The introductory vehicle took the sprawling form of Schnittke’s Fourth Symphony, first heard in the States last year at Sarah Caldwell’s Soviet-exchange festival in Boston. Written in 1984 and performed here in its original intimately scaled version, the symphony is a maze of jarring complexities, a jumble of climactic devices and a thoughtful essay in dynamic contrasts.

Significantly, it also is something of a religious statement. “I am half-Jewish, half-German,” Schnittke recently wrote. “My mother was a Catholic Volga-German. I have long been a baptized Catholic. I share the beliefs of my German forebears.”

The Fourth Symphony--a 45-minute electronically boosted crescendo--permits many detours but no interruptions.
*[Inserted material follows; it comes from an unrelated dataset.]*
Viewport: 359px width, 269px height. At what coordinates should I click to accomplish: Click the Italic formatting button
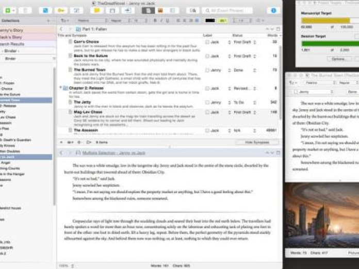pos(160,21)
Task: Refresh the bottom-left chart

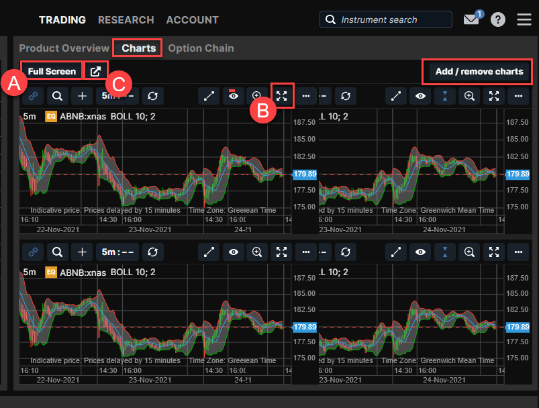Action: 152,252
It is a canny ecumenical fusion of sacred motives, keyboard explosions, multi-layered orchestral mutterings and lyrical agonies.

It isn’t a subtle work, even though it contains lots of subtle details. It makes a mighty noise, however, and it reflects brilliant craft at every convoluted turn. It also ends with an automatic ovation.

The ovation was well deserved on Monday. Oliver Knussen conducted a virtuoso ensemble from the New Music Group with efficient authority and obvious sympathy. Zita Carno played the amplified-piano solos with precise fervor. Greg Fedderly, Dorothy-Jean Lloyd, Louis Lebherz and Jennifer Trost sang the quasiliturgical solos sensitively.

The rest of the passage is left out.